AÇIK ADRESİMLE HEDEF YAPIYORLAR, HUKUKİ VE AHLAKİ REKABETE GİREMEYİNCE SUSTURMAK İSTİYORLAR
Gelişmelerin ardından sosyal medyadan açıklama yapan işadamı Akın İpek, “AA açık adresimi detayları ile yayınlayarak beni açık hedef haline getirdi. Bunun bir sebebi var… Hukuki ve ahlaki bir rekabete giremediklerinden beni susturmak istiyorlar…
Koza Altın benim inşa ettiğim ve sahibi olduğum bir gemidir. 2015 yılında korsanlar tarafından kaçırıldı. Korsanlar İngilteye geldi ve geminin sahibi olduklarını iddia ediyorlar. Gemide gaspettikleri paralar ile avukat tutup buradaki botumu da ele geçirmeye çalışıyorlar. Dava bu. Koza altın adına dava açabilecek avukatlara yetki verebilecek tek kişi sadece geminin yasal sahibidir kardeşim… O da benim… Korsanlar değil… Siz umursamıyordunuz diye mülkiyet hakkı gibi evrensel bir hak kaybolmaz…

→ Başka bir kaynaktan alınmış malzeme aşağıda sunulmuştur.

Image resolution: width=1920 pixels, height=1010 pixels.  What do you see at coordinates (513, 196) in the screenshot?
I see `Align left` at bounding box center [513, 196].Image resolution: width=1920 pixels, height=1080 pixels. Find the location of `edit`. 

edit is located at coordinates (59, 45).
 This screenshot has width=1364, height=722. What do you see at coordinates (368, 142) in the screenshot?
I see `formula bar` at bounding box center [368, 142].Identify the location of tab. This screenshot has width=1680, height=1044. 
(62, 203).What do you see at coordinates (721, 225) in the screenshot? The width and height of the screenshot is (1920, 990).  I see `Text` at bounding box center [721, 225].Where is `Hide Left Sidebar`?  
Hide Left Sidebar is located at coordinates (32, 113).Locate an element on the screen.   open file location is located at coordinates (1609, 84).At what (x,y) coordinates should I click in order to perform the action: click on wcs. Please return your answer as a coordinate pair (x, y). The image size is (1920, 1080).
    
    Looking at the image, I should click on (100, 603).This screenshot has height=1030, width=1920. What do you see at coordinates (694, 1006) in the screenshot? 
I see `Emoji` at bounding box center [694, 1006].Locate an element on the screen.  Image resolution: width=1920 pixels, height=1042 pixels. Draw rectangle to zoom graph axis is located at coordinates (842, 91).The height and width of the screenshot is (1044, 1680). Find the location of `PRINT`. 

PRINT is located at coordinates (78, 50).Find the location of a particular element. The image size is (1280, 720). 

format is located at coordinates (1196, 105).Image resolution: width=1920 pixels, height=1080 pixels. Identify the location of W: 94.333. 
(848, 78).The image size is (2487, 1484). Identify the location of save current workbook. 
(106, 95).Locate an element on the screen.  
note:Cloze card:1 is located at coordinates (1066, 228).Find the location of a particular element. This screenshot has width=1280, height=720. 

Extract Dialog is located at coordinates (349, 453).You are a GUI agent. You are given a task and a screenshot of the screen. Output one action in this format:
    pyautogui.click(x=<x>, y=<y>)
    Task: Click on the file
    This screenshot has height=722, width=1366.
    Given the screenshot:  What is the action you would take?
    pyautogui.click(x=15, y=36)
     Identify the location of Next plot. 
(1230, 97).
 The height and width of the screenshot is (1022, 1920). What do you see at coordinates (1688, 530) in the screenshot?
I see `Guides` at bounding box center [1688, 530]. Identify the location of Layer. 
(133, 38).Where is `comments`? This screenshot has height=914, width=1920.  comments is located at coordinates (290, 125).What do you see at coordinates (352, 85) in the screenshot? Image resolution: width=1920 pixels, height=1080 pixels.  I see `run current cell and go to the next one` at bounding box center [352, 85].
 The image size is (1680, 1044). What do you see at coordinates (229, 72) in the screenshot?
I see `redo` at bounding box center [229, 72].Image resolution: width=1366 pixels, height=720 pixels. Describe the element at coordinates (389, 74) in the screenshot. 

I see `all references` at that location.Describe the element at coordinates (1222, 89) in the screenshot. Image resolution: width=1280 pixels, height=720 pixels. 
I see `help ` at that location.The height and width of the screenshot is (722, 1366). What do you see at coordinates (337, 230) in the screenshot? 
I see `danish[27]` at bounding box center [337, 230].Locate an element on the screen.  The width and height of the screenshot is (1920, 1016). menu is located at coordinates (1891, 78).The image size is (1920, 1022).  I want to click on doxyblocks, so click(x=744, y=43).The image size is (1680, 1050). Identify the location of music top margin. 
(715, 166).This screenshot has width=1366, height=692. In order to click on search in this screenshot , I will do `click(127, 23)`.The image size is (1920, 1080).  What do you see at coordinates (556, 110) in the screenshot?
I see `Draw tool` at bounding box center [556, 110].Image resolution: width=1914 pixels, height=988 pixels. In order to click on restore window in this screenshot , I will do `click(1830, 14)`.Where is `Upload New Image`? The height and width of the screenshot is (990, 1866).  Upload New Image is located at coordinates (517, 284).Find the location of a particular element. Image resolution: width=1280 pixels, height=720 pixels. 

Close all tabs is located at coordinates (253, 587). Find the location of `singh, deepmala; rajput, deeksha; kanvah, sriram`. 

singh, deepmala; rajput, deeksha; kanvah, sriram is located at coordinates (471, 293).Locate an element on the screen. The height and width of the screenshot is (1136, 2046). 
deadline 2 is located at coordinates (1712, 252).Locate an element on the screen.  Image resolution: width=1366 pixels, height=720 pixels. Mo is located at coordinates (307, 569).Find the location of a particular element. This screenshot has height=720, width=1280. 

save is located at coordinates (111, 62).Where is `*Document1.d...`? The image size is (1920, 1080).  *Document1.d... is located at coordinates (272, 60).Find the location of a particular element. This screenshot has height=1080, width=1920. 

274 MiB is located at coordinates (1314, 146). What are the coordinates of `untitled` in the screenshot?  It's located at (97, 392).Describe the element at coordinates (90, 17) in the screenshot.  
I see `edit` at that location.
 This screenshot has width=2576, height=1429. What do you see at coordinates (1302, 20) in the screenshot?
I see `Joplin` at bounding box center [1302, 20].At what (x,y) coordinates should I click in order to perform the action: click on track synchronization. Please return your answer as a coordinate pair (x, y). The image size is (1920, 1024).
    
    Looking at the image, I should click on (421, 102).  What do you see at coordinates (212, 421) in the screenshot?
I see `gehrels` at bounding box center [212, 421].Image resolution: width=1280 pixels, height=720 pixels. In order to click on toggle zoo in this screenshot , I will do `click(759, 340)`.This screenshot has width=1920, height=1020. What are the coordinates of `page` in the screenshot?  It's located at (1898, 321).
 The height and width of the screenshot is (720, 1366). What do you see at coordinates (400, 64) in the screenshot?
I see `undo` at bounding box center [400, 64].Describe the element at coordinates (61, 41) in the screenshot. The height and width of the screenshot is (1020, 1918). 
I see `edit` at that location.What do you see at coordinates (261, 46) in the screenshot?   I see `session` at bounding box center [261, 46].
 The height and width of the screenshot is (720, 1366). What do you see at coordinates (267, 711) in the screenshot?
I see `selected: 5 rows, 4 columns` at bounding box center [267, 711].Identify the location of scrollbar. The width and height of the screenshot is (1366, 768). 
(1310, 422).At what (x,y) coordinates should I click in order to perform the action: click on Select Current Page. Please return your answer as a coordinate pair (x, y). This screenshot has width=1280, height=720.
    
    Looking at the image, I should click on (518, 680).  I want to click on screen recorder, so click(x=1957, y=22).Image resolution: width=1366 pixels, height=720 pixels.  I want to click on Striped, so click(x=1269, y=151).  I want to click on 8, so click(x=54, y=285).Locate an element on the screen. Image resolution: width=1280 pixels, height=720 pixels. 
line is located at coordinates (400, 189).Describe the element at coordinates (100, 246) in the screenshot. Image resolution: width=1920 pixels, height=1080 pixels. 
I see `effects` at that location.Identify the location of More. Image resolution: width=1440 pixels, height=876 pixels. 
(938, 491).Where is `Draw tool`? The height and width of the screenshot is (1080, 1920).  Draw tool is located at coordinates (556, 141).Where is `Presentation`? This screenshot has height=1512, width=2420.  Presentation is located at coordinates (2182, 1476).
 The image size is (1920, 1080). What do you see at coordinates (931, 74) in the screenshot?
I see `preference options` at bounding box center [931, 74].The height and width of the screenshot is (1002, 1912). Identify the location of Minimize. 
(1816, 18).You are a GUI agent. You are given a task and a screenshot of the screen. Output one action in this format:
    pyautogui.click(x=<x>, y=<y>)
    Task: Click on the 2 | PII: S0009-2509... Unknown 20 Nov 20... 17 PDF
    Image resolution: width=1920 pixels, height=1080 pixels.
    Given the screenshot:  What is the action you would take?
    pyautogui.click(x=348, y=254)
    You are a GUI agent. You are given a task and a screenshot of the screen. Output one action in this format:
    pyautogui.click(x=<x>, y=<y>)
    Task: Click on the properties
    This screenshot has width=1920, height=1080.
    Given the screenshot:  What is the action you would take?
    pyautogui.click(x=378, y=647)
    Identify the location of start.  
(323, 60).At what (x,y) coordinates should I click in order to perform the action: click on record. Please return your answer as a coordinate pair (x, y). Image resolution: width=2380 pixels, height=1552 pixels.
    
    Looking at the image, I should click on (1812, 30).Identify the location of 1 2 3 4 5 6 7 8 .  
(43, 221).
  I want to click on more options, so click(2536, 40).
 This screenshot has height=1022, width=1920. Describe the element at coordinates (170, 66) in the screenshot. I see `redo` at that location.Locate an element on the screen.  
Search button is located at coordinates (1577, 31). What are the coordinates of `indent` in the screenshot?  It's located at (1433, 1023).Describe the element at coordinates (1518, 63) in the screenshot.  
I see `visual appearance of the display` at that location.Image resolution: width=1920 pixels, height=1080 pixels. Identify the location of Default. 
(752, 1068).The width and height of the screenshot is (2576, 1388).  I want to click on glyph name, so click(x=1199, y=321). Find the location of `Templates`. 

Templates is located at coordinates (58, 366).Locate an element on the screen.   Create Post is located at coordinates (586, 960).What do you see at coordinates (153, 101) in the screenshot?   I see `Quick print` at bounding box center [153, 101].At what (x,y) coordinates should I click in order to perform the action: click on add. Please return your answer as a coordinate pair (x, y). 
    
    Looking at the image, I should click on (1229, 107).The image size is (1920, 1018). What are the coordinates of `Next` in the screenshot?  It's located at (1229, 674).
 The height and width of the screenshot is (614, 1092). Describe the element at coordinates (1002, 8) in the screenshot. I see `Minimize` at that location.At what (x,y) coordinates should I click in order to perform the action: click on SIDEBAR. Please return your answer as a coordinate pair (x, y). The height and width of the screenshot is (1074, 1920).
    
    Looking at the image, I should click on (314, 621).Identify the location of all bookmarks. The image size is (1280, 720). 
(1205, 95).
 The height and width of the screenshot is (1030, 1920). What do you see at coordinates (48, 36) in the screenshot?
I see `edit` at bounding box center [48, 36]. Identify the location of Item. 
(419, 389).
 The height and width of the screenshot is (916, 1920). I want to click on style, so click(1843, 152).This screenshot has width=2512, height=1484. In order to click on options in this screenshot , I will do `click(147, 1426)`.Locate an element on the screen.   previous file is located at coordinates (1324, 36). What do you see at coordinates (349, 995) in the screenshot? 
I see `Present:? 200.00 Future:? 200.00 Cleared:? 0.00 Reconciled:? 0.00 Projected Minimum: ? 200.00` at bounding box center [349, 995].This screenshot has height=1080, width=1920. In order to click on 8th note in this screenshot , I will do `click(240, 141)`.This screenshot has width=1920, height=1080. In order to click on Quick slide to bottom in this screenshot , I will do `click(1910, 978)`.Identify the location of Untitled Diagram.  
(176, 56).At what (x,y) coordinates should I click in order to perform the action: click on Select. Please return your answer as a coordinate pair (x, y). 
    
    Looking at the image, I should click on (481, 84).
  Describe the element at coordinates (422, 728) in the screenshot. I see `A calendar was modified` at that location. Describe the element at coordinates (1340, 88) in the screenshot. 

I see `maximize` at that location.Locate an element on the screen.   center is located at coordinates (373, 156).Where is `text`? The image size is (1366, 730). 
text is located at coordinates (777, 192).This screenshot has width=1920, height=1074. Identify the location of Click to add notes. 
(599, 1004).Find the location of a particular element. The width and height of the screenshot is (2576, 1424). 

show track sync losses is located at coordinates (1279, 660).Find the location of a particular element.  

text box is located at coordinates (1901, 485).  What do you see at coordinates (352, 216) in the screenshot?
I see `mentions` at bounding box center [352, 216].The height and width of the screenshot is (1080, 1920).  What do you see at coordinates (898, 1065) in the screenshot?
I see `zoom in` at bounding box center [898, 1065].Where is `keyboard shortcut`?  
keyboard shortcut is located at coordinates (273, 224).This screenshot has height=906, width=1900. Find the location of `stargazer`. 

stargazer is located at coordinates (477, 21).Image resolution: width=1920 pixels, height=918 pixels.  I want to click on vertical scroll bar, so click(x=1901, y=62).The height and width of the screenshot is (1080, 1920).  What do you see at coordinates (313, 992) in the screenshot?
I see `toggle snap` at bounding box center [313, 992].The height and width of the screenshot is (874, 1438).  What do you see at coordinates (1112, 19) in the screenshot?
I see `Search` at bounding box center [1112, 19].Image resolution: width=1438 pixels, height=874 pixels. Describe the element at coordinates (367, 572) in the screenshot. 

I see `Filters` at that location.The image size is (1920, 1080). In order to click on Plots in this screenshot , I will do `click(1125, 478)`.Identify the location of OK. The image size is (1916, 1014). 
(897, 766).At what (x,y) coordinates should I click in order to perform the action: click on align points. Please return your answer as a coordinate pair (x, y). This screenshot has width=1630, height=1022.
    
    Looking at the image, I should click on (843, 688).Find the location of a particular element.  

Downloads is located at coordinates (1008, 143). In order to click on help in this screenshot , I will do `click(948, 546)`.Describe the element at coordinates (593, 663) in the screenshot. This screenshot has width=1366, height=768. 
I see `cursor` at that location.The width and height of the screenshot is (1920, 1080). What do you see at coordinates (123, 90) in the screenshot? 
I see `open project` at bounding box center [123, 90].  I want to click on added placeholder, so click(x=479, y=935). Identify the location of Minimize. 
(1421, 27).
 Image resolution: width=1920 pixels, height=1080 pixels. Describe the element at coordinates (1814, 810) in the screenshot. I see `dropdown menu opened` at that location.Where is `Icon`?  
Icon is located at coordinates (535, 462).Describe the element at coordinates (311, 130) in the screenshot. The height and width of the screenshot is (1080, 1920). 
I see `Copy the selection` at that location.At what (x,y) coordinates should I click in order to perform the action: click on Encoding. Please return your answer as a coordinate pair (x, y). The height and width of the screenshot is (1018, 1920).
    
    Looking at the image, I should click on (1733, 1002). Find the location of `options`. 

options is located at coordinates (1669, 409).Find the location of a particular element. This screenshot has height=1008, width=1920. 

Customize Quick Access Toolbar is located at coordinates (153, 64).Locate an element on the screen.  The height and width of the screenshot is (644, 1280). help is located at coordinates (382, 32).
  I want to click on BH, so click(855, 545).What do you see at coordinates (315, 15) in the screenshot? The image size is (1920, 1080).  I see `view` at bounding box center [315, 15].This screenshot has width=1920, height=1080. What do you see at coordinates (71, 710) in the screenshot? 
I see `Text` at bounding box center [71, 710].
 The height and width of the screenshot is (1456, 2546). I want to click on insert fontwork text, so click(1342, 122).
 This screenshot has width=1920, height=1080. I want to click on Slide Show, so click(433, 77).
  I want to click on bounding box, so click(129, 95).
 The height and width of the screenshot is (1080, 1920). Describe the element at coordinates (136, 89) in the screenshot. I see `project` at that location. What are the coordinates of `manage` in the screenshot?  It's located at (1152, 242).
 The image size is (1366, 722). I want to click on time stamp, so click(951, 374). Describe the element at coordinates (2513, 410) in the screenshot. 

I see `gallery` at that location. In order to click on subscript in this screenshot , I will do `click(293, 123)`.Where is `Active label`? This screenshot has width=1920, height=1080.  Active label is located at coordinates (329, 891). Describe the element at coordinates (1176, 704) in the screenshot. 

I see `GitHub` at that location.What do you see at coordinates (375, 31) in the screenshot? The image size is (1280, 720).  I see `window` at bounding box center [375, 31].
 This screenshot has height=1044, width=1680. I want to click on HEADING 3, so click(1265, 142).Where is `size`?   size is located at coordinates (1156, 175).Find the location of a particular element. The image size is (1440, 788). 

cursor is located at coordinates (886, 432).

KORKULARI ULUSLARARASI MAHKEMELERDEN
Koza grubuna 2015 yılında neden kayyım atandığını hatırlayan var mı? 3 yıl geçti, O zır deli saçması yalanların artık bir iddia olarak dahi dosyalarda yok… Sadece korsanlık var. Uluslararası mahkemlerde bu konu delilleri ile tartışılacak… Sıkıntılarının sebebi bu… Beni ölüm ile tehdit ediyorlar… Onlara da cevabım şu; Ben yarın öleceğimi bilsem bu gün sevinçten şükür namazı kılacak biriyim… Ölüm korkusu, hayatını ve imkanlarını, yüzbinlerce masum insana zulm edilmesinde kullanmış zavallılara aittir…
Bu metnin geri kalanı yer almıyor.